Records
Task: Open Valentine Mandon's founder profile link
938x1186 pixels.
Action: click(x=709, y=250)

==

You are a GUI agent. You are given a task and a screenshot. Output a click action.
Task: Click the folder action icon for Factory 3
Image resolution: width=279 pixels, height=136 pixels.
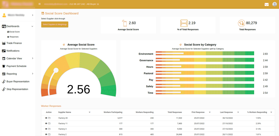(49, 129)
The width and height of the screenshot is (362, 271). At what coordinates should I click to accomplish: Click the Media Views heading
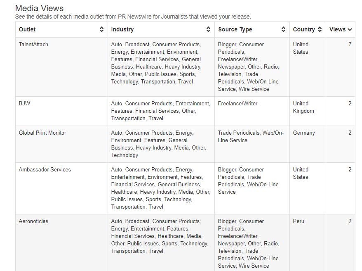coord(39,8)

--

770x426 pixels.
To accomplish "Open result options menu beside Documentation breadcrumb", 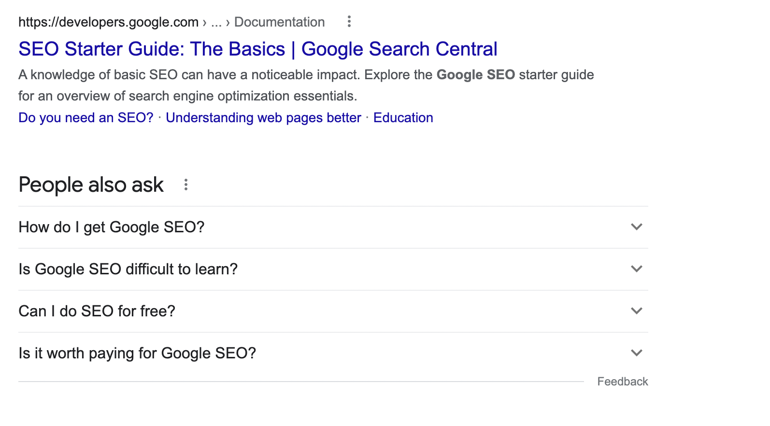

To do
Copy out the listing above from the line containing "770x426 pixels." to the line containing "result options menu", both included, exactly as written and minus the images.

Your response
770x426 pixels.
To accomplish "Open result options menu beside Documentation breadcrumb", 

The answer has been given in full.